The wall collapsed along the path. Some soldiers would have gotten buried under the rocks, had they not fallen back at the moment of the explosion. Stones now blocked the small road. There was no way the soldiers could get over it. The people who had seen the blast from the monastery were screaming out in relief and hope. Maybe this would stop the soldiers. But deep down they knew, that it only delayed the inevitable.
The soldiers regrouped and slowly, one by one carried the stones away. Either with their hands or with the help of the cattle and horses they had brought along. It took several hours; then they had made a small path. A few hours more and the first soldiers were on the other side of the road.
It was late afternoon when the soldiers arrived at the monastery. The monks came onto the roof and tried to talk to them, but none would listen. They brought out the cannons and started to shoot the large door. It took them eight shots till the door began to bend. A few more till it sprung open.

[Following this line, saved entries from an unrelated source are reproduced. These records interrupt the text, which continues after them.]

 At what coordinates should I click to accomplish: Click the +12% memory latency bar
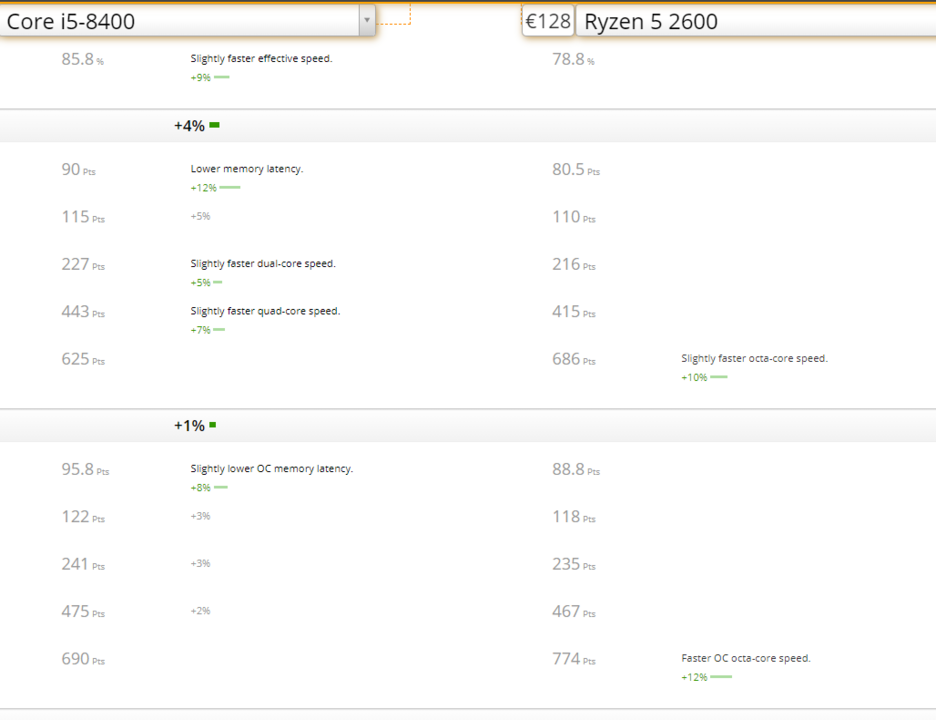pos(230,187)
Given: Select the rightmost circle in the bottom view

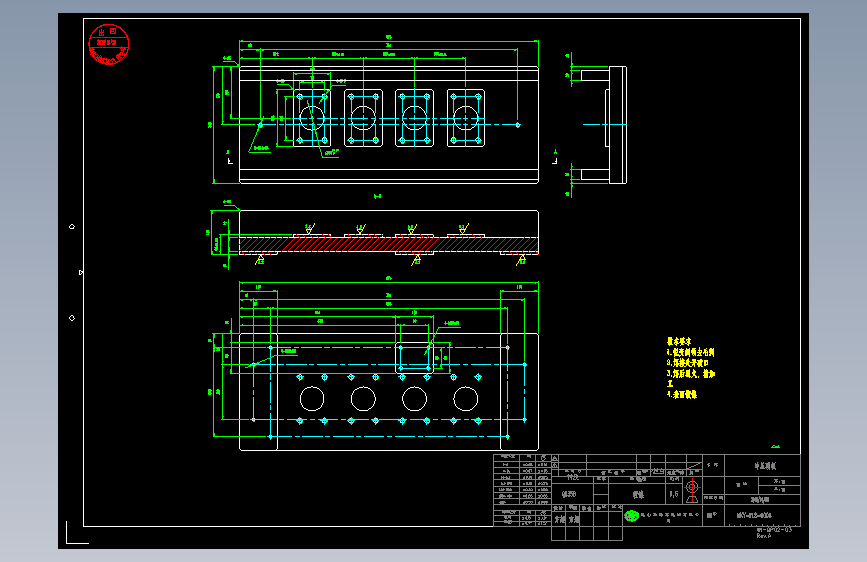Looking at the screenshot, I should click(466, 399).
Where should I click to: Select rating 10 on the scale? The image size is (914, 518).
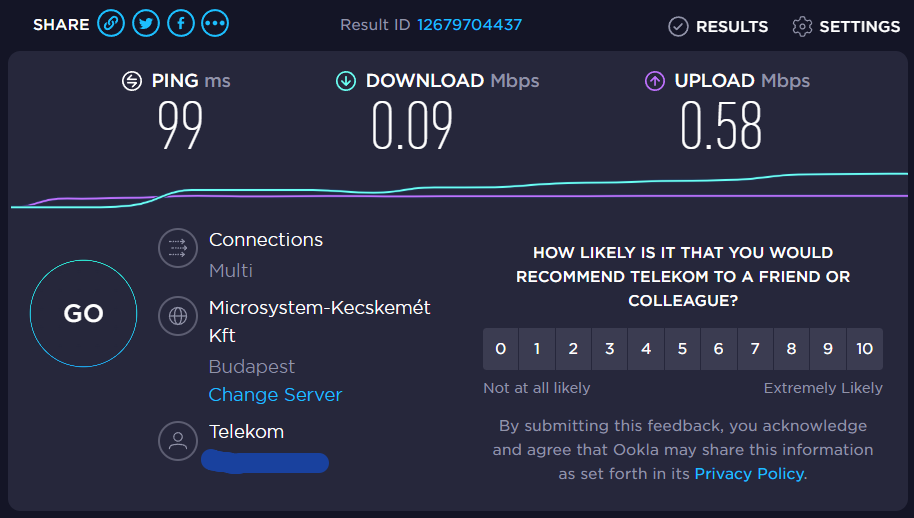[864, 349]
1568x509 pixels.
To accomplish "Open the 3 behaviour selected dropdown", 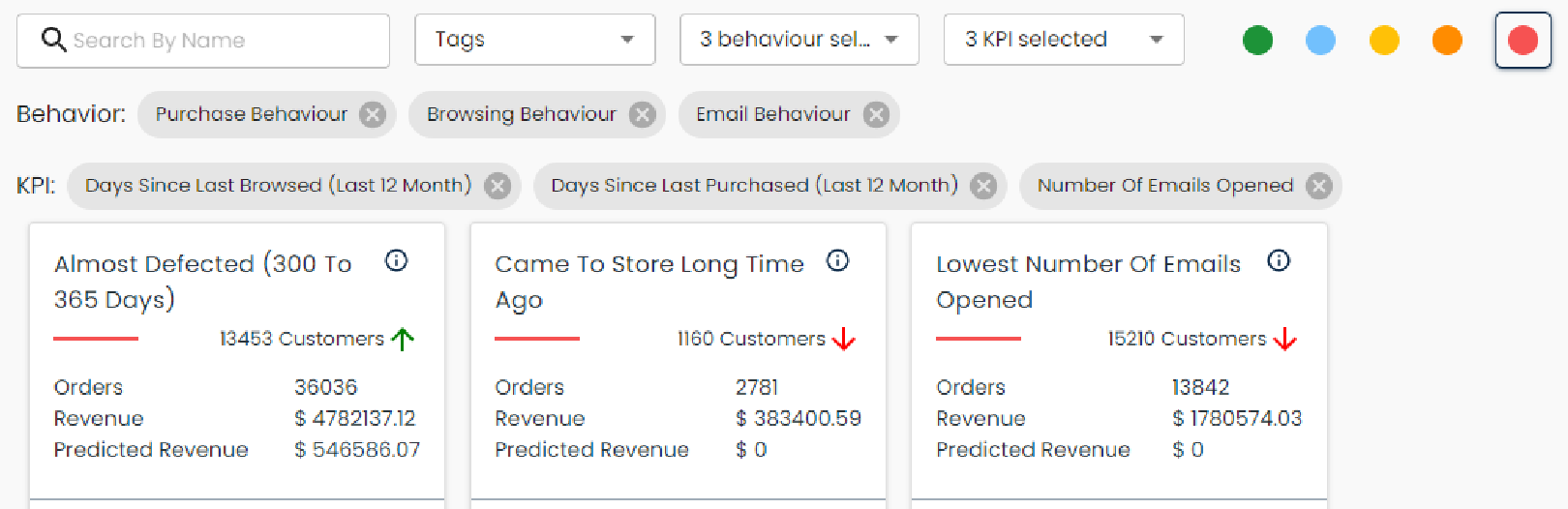I will click(x=799, y=40).
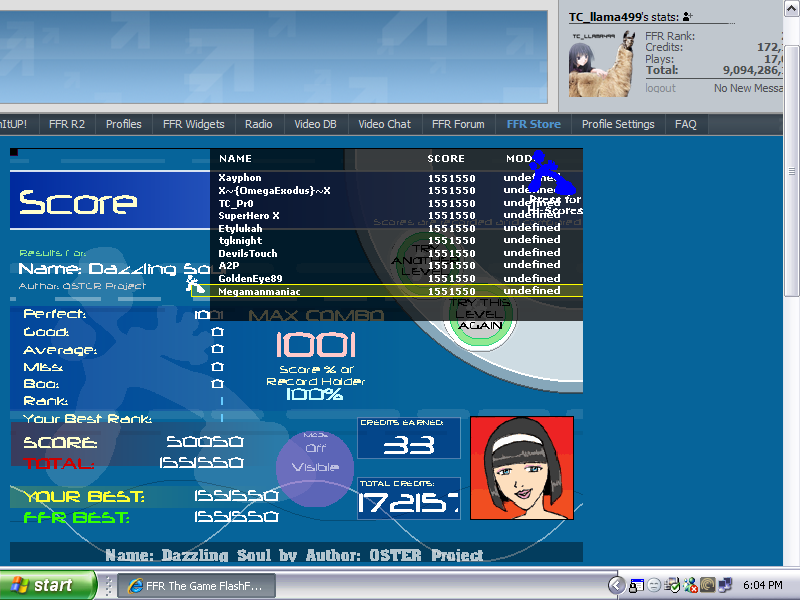Click the add-friend icon next to stats heading
Viewport: 800px width, 600px height.
[689, 17]
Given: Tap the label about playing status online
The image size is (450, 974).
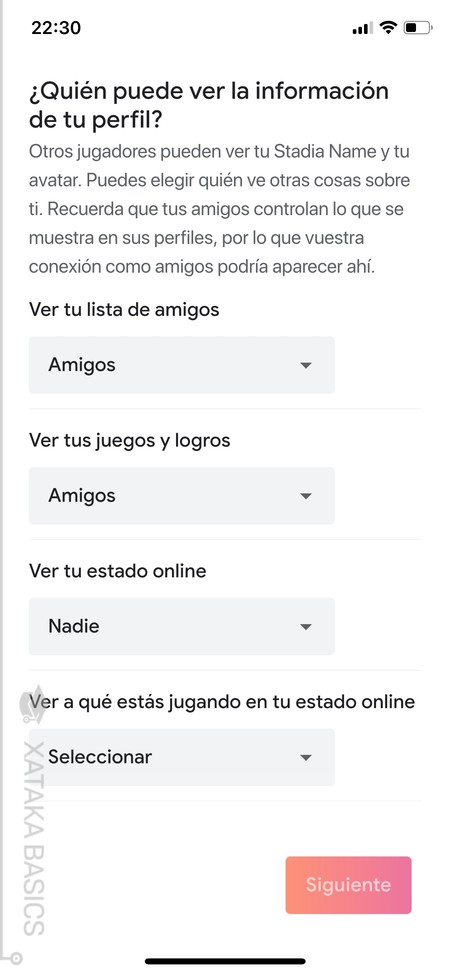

The soldiers killed everyone inside. The injured, the woman and children, and the monks. They roamed the building and the garden behind it, till they were sure that they had killed everyone. Blood was flowing all over the floors of the monastery. Then they started to destroy the statues and boards filled with books. All the books and writings filled themselves with blood. Once the soldiers had poured oil all over the floors, they returned outside again. The commander was the last person inside the monastery. He was reading a scripture many centuries old. It was a lesson about acceptance. He let it fall on the ground, and it soaked itself with blood and oil. On the way out, he dropped a match and lit everything on fire.
When the soldiers passed the village on their way back down the mountain, the monastery lit up their path. The sun had set, but the books and scriptures were showing them the way.
ABOUT THIS SHORT STORY
This story was originated in a dream of mine many years ago. Around 2013, maybe earlier. I dreamed of a place high up in the mountains, containing wisdom and knowledge set aflame on purpose. I never wrote the dream down till many years later and even then, only with the title “The Story of Monks”. I still remembered it vividly, but finally decided to write it down. Although it is not a long story, it contains some thoughtful events that have already happened in our past and probably will happen again in the future.
My theme with this story was acceptance; Of our inevitable death and that everything we do will at some point fade and cease to exist. Many more points can and should be taken from this story, but I leave them for you to find. Thanks for reading.